*** Provided data

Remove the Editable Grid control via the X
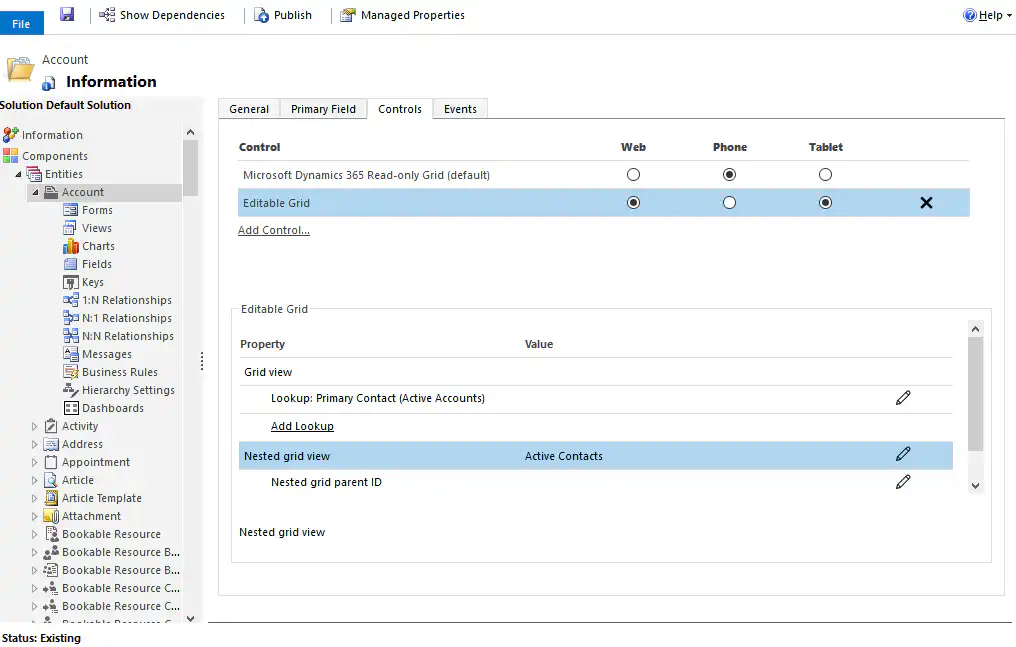Image resolution: width=1016 pixels, height=647 pixels. point(926,202)
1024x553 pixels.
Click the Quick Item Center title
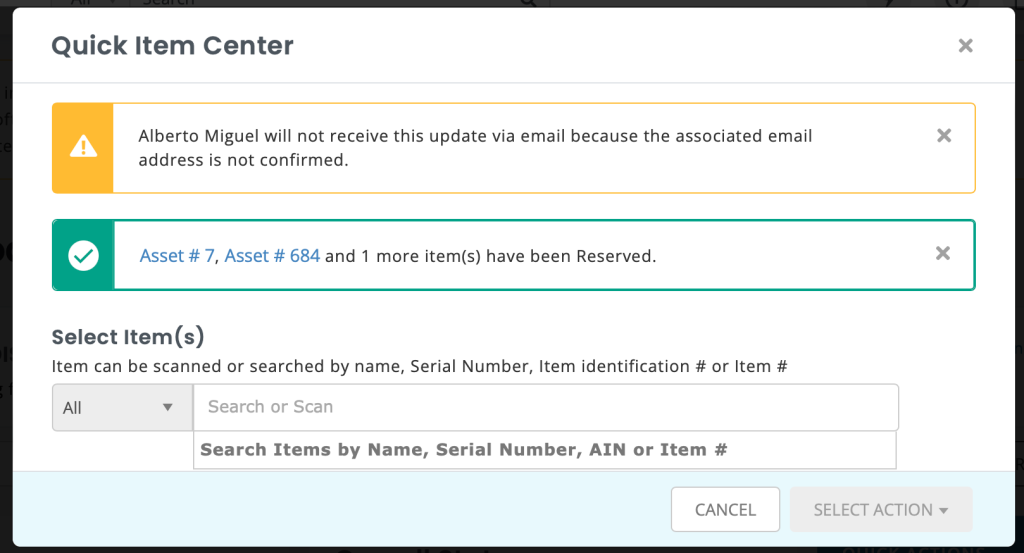tap(172, 46)
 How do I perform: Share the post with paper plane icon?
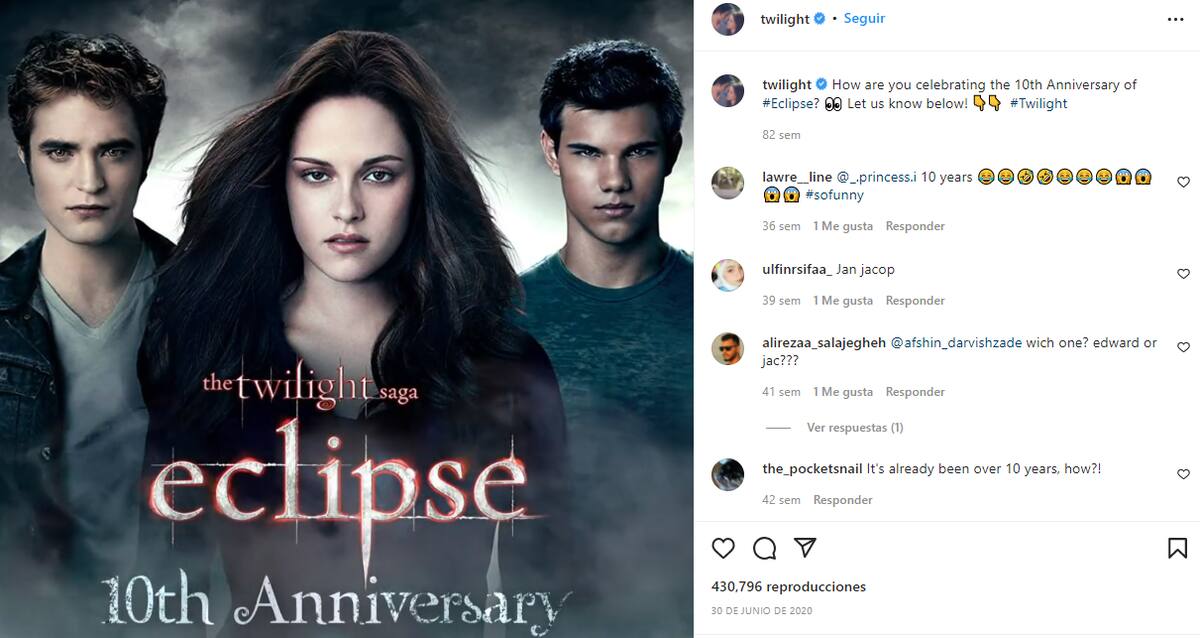pyautogui.click(x=805, y=547)
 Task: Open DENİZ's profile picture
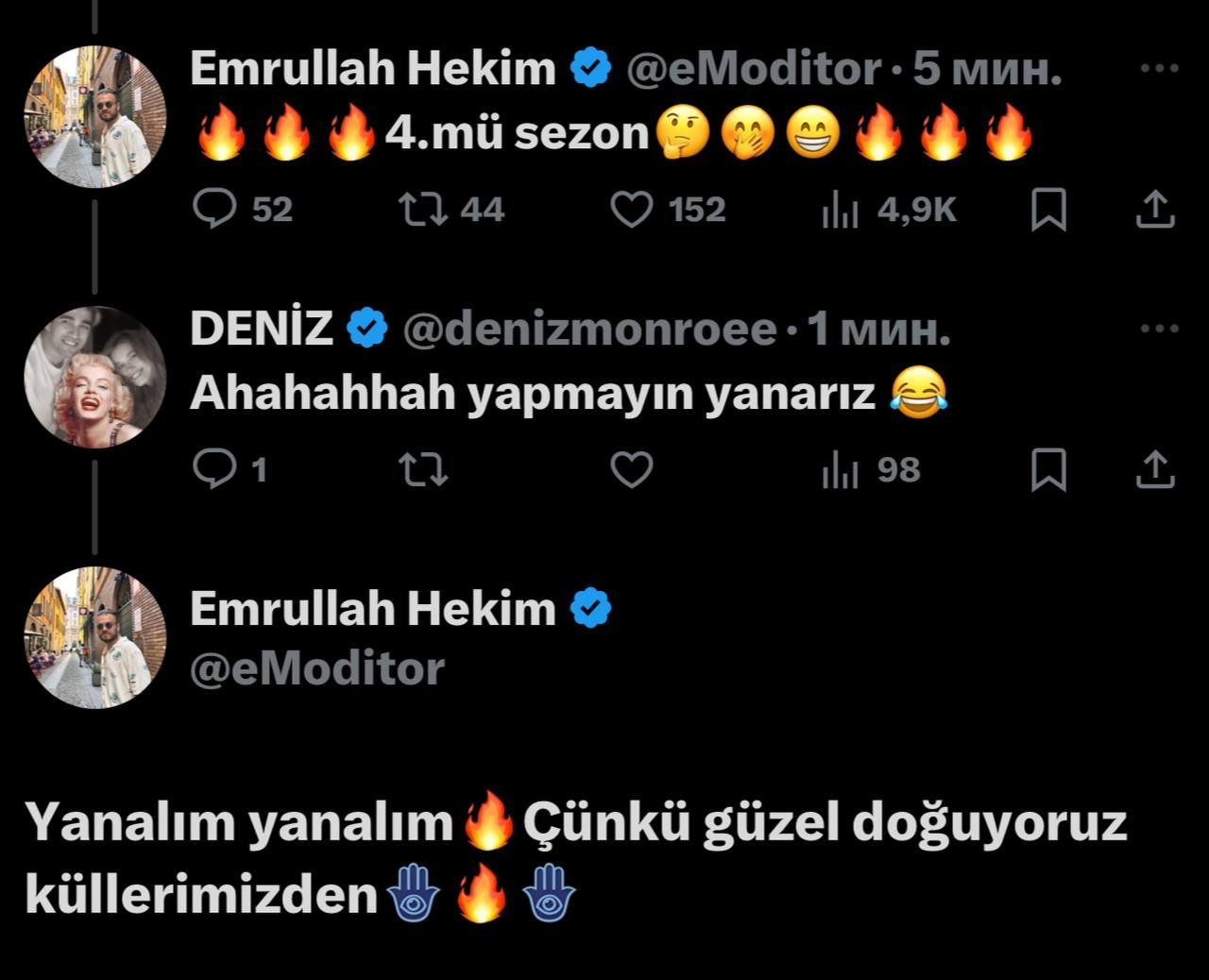point(94,376)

******

— What you need to do —
With the images left out, set down every entry exactly.

— Output —
Remove the Editable Grid control via the X
Image resolution: width=1016 pixels, height=647 pixels. point(926,202)
1024x553 pixels.
Click the Quick Item Center title
tap(172, 46)
 How do I perform: Share the post with paper plane icon?
pyautogui.click(x=805, y=547)
 Task: Open DENİZ's profile picture
point(94,376)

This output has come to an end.